Short Cuts is based on Raymond Carver short stories that have no characters in common, but have been collected as if they do, in a beautiful movie by Robert Altman, who knows a thing or two about huge casts (if you haven't, rent Nashville and The Player right now.) In the world of Short Cuts, seemingly insignificant details change characters in a major way, coming back to haunt again and again. I'll set one of them up for you, as an example (but just one. Short Cuts thrives on tying its stories together, and by connecting characters through acts of kindness, malice and mistake.): Andie MacDowell and Bruce Davison are planning a birthday party for their boy, and she orders an elaborate cake from baker Lyle Lovett.
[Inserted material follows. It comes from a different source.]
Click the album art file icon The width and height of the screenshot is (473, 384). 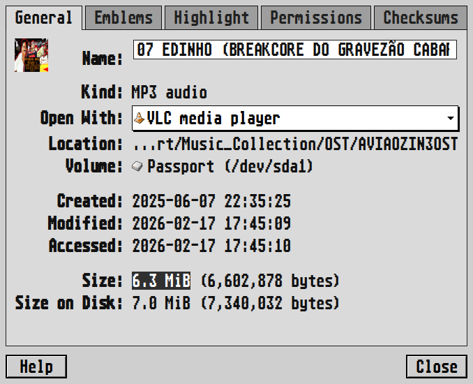(x=31, y=55)
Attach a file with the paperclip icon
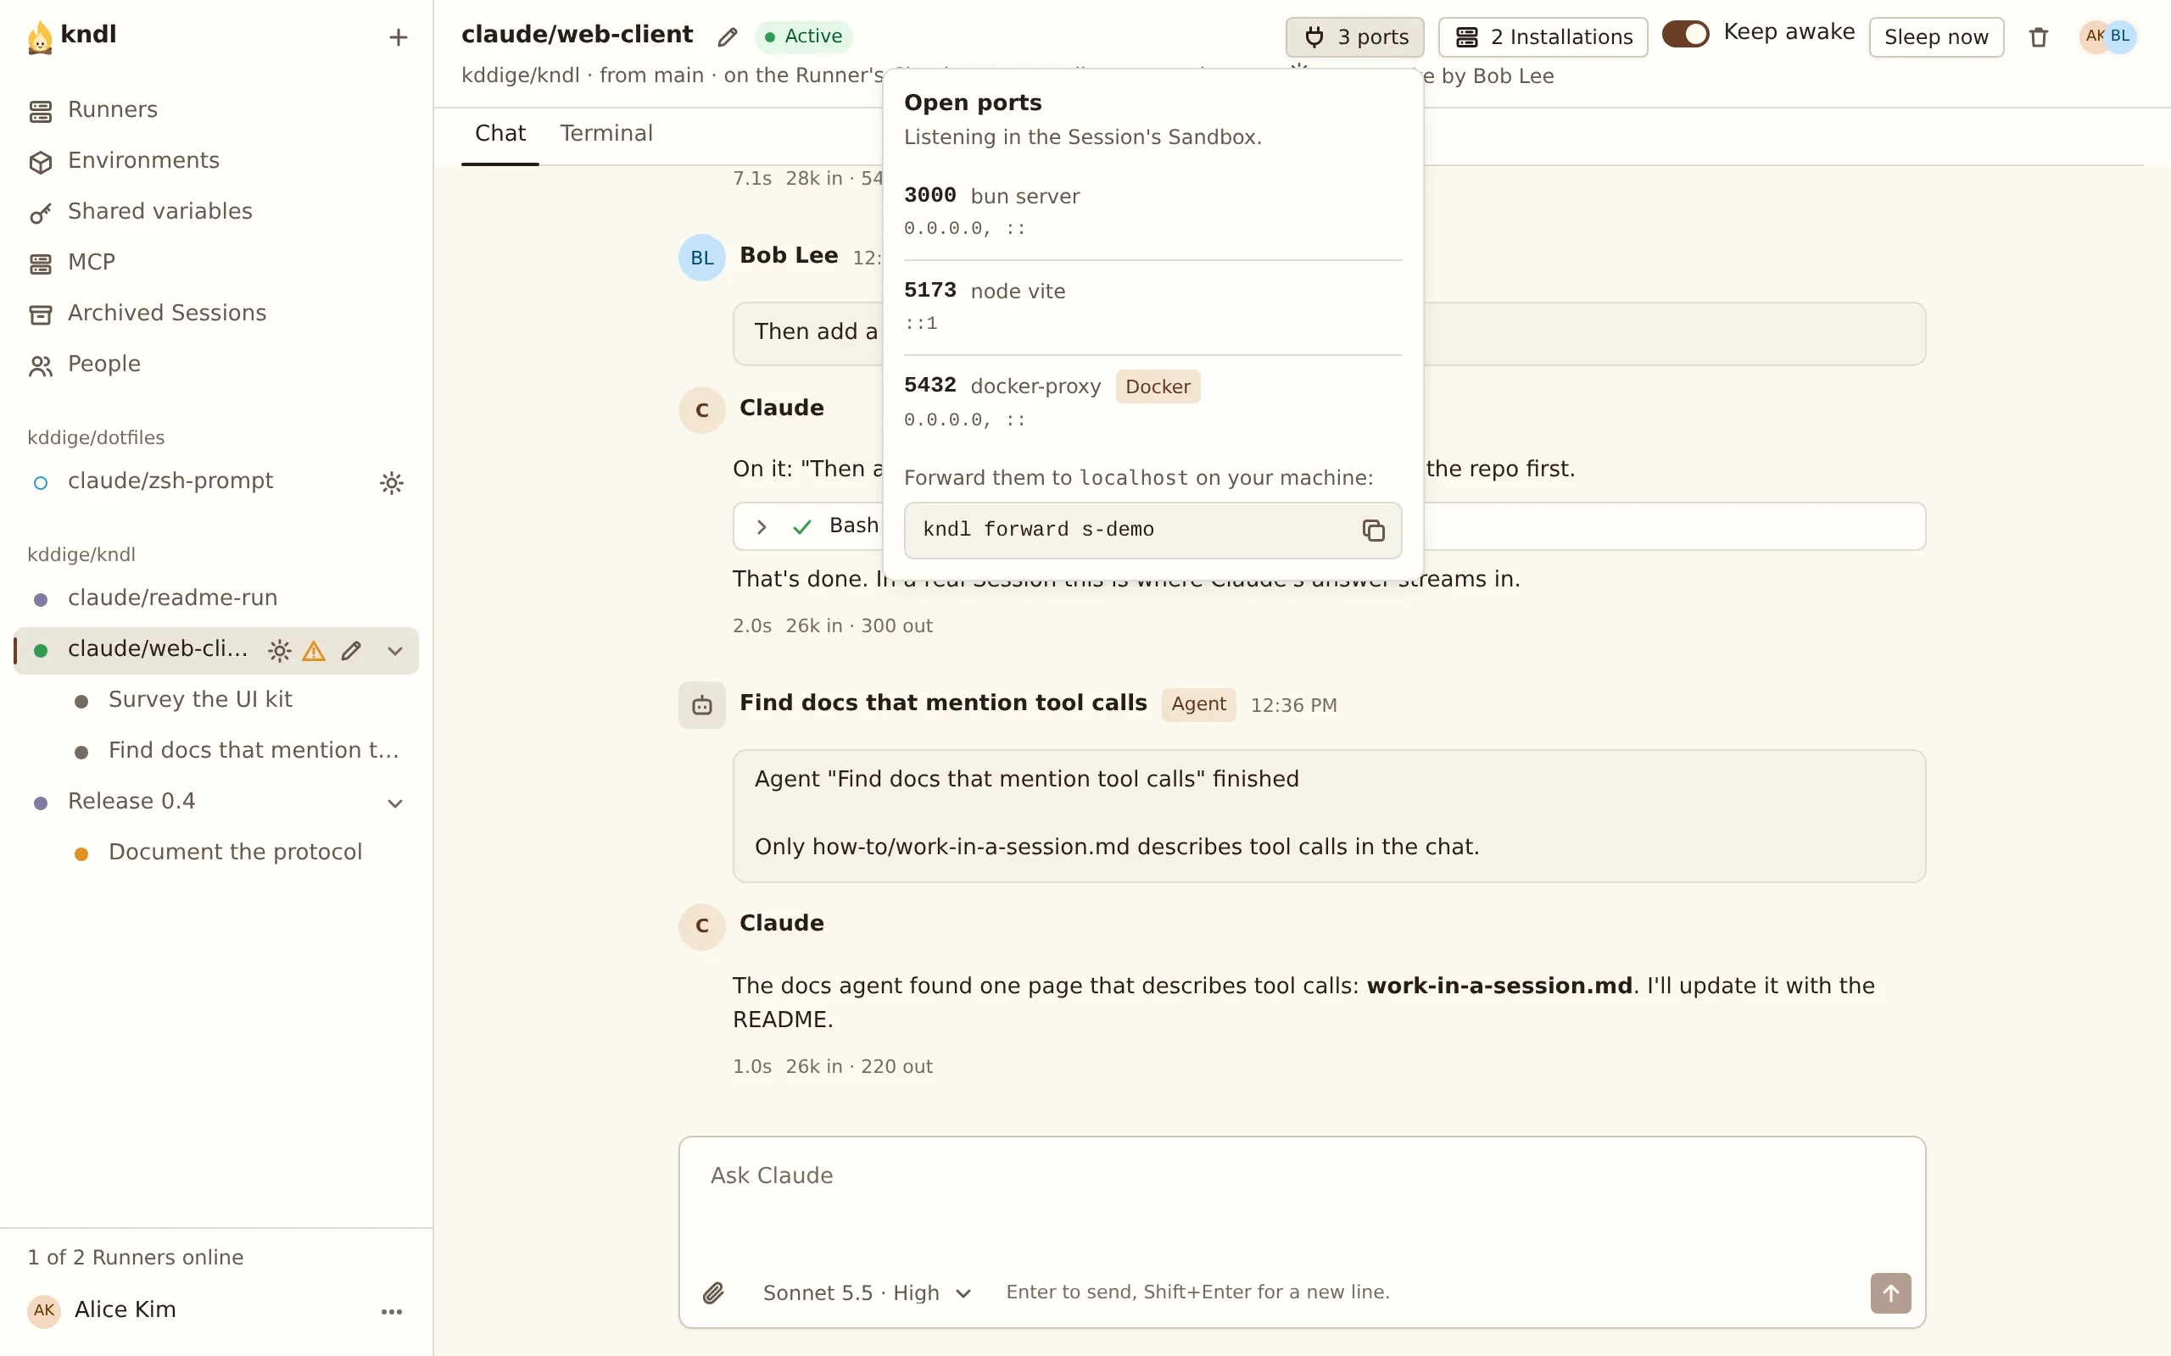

Simultaneously, the boy is being hit by a car, driven by waitress Lily Tomlin, whose husband, Tom Waits, just stormed out of her diner after watching her get hit on by three fishermen, played by Huey Lewis, Buck Henry and Fred Ward, who will soon find a dead body on their trip and wonder if they should report it and miss peak fishing hours. See what I mean? Each of these stories move out on their own, and back again, and wrap up, or not. Robert Altman manages his cast expertly, and finds true emotion and conflict inside seemingly normal households. My favorite moments include Jennifer Jason Leigh as a phone sex operator, at home changing diapers; and Frances McDormand on a date with married cop Tim Robbins, who is supposedly out looking for the family dog he dumped on purpose. Oh, and Julianne Moore as an artist arguing with her husband, Matthew Modine, while naked from the waist down; and Lyle Lovett as the sad, lonely, pissed off baker making crank calls. Seriously. That cast. Huey Lewis is in a movie with Frances McDormand. I mean, come on. Unlike Jarmusch, Robert Altman gives his cast things to do and say and feel that you'll be thinking about afterward. They can drink coffee on their own time.